## TASK STATEMENT
Reproduce the listing below line for line, with no changes.
+++++
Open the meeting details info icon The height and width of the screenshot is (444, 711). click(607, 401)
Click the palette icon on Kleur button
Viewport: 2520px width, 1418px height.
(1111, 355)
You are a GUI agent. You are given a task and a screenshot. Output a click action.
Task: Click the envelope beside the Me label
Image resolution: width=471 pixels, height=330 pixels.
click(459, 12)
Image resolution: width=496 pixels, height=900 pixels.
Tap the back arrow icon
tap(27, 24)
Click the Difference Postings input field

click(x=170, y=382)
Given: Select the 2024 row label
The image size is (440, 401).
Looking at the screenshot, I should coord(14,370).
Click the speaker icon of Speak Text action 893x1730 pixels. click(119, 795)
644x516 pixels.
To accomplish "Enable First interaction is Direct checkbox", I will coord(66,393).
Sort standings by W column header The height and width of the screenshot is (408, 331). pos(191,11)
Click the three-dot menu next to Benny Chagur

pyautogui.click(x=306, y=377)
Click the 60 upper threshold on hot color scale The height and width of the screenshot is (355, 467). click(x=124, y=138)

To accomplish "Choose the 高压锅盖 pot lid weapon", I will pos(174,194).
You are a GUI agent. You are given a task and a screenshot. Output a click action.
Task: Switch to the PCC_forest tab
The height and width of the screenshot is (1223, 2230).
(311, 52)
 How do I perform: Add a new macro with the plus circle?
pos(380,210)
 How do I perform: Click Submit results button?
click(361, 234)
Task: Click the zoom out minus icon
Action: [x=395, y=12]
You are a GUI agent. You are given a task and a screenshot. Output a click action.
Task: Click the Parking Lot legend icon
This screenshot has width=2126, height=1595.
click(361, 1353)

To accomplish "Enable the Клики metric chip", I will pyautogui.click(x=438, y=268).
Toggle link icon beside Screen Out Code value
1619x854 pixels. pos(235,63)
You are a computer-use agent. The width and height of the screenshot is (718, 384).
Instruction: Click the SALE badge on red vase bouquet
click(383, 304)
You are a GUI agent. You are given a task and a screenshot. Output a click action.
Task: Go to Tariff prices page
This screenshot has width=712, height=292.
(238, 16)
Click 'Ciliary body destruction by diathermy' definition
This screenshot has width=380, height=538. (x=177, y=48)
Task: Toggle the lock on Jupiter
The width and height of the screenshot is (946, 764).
+++++
## FINAL RESULT
Open the meeting details info icon The height and width of the screenshot is (444, 711). click(607, 401)
Click the palette icon on Kleur button
Viewport: 2520px width, 1418px height.
(1111, 355)
You are a GUI agent. You are given a task and a screenshot. Output a click action.
Task: Click the envelope beside the Me label
Image resolution: width=471 pixels, height=330 pixels.
click(459, 12)
Image resolution: width=496 pixels, height=900 pixels.
Tap the back arrow icon
tap(27, 24)
Click the Difference Postings input field

click(x=170, y=382)
Given: Select the 2024 row label
The image size is (440, 401).
Looking at the screenshot, I should coord(14,370).
Click the speaker icon of Speak Text action 893x1730 pixels. click(119, 795)
644x516 pixels.
To accomplish "Enable First interaction is Direct checkbox", I will coord(66,393).
Sort standings by W column header The height and width of the screenshot is (408, 331). pos(191,11)
Click the three-dot menu next to Benny Chagur

pyautogui.click(x=306, y=377)
Click the 60 upper threshold on hot color scale The height and width of the screenshot is (355, 467). click(x=124, y=138)

To accomplish "Choose the 高压锅盖 pot lid weapon", I will pos(174,194).
You are a GUI agent. You are given a task and a screenshot. Output a click action.
Task: Switch to the PCC_forest tab
The height and width of the screenshot is (1223, 2230).
(311, 52)
 How do I perform: Add a new macro with the plus circle?
pos(380,210)
 How do I perform: Click Submit results button?
click(361, 234)
Task: Click the zoom out minus icon
Action: [x=395, y=12]
You are a GUI agent. You are given a task and a screenshot. Output a click action.
Task: Click the Parking Lot legend icon
This screenshot has width=2126, height=1595.
click(361, 1353)

To accomplish "Enable the Клики metric chip", I will pyautogui.click(x=438, y=268).
Toggle link icon beside Screen Out Code value
1619x854 pixels. pos(235,63)
You are a computer-use agent. The width and height of the screenshot is (718, 384).
Instruction: Click the SALE badge on red vase bouquet
click(383, 304)
You are a GUI agent. You are given a task and a screenshot. Output a click action.
Task: Go to Tariff prices page
This screenshot has width=712, height=292.
(238, 16)
Click 'Ciliary body destruction by diathermy' definition
This screenshot has width=380, height=538. (x=177, y=48)
Task: Toggle the lock on Jupiter
The width and height of the screenshot is (946, 764).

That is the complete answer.